Taking an interdisciplinary approach, the author examines the Báb’s major works in multifaceted context, explaining the unique theological system, mystical world view, and interpretive principles they embody as well as the rhetorical and symbolic uses of language through which the Báb radically transforms traditional concepts. Arguing that the Bábí movement went far beyond an attempt at an Islamic Reformation, the author explores controversial issues and offers conclusions that will compel a re-evaluation of some prevalent assumptions about the Báb’s station, claims, and laws.

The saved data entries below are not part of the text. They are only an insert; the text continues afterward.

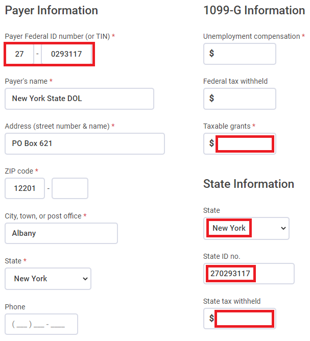This screenshot has height=341, width=310.
Task: Click the "Payer's name" field label
Action: pos(26,81)
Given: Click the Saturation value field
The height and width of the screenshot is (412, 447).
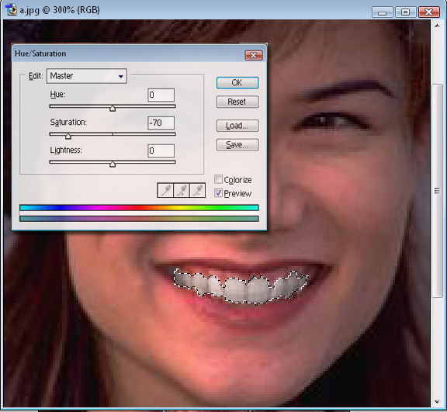Looking at the screenshot, I should click(x=161, y=123).
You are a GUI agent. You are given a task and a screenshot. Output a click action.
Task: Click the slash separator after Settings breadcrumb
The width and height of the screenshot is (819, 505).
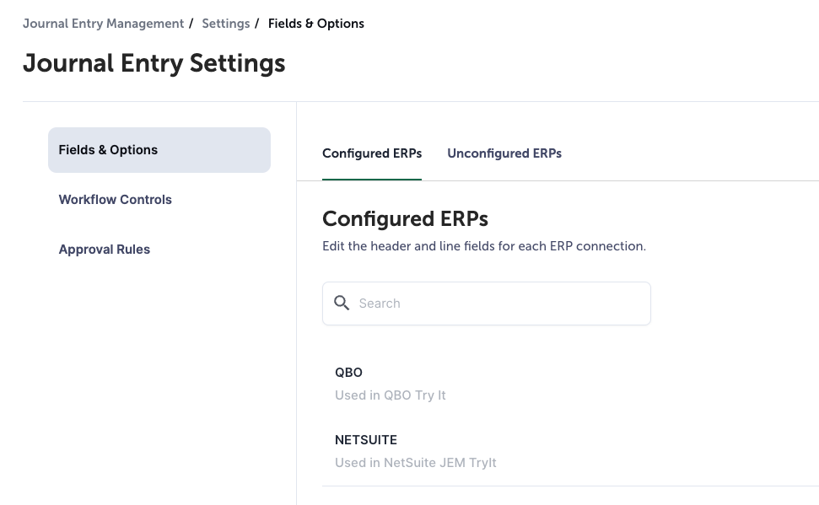pyautogui.click(x=257, y=24)
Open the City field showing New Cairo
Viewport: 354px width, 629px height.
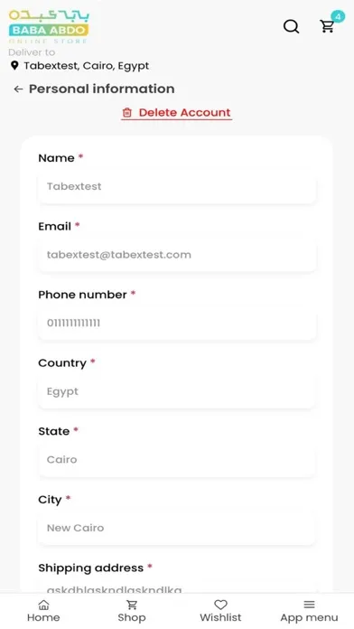coord(177,528)
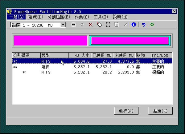Open the 磁碟 1 disk selection dropdown
The height and width of the screenshot is (134, 185).
[x=63, y=25]
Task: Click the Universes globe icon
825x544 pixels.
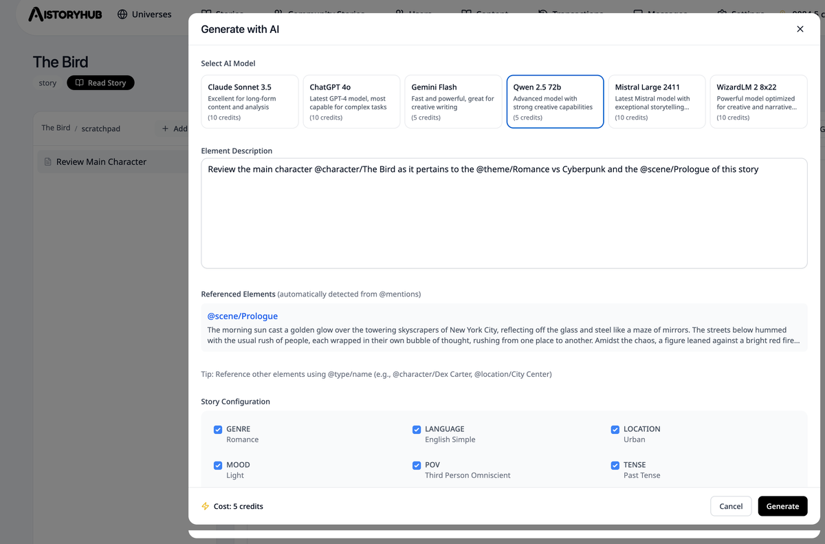Action: point(122,14)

Nader Saiedi’s meticulous and insightful analysis identifies the key themes, terms, and concepts that characterize each stage of the Báb’s writings, unlocking the code of the Báb’s mystical lexicon. Gate of the Heart is a subtle and profound textual study and an essential resource for anyone wishing to understand the theological foundations of the Bahá’í religion and the Báb’s significance in religious history.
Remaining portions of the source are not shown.